Linux kernel -stable discussions
 help / color / mirror / Atom feed
* [PATCH v2 0/5] mm: Fix pfn_to_online_page() with respect to ZONE_DEVICE
@ 2021-01-12  9:34 Dan Williams
  2021-01-12  9:34 ` [PATCH v2 4/5] mm: Fix page reference leak in soft_offline_page() Dan Williams
  2021-01-12  9:35 ` [PATCH v2 5/5] libnvdimm/namespace: Fix visibility of namespace resource attribute Dan Williams
  0 siblings, 2 replies; 6+ messages in thread
From: Dan Williams @ 2021-01-12  9:34 UTC (permalink / raw)
  To: linux-mm
  Cc: David Hildenbrand, Dave Jiang, Ira Weiny, stable, Naoya Horiguchi,
	Qian Cai, Michal Hocko, Oscar Salvador, Michal Hocko,
	Vishal Verma, Andrew Morton, linux-nvdimm, linux-kernel

Changes since v1 [1]:
- Clarify the failing condition in patch 3 (Michal)
- Clarify how subsection collisions manifest in shipping systems
  (Michal)
- Use zone_idx() (Michal)
- Move section_taint_zone_device() conditions to
  move_pfn_range_to_zone() (Michal)
- Fix pfn_to_online_page() to account for pfn_valid() vs
  pfn_section_valid() confusion (David)

[1]: http://lore.kernel.org/r/160990599013.2430134.11556277600719835946.stgit@dwillia2-desk3.amr.corp.intel.com

---

Michal reminds that the discussion about how to ensure pfn-walkers do
not get confused by ZONE_DEVICE pages never resolved.
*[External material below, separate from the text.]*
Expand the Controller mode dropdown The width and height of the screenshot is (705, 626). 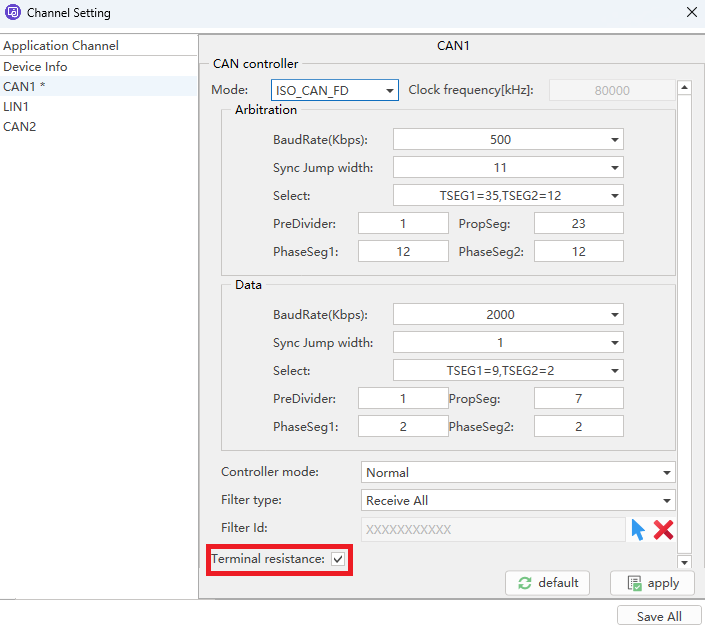tap(517, 472)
A pfn-walker that
uses pfn_to_online_page() may inadvertently translate a pfn as online
and in the page allocator, when it is offline managed by a ZONE_DEVICE
mapping (details in Patch 3: ("mm: Teach pfn_to_online_page() about
ZONE_DEVICE section collisions")).

The 2 proposals under consideration are teach pfn_to_online_page() to be
precise in the presence of mixed-zone sections, or teach the memory-add
code to drop the System RAM associated with ZONE_DEVICE collisions. In
order to not regress memory capacity by a few 10s to 100s of MiB the
approach taken in this set is to add precision to pfn_to_online_page().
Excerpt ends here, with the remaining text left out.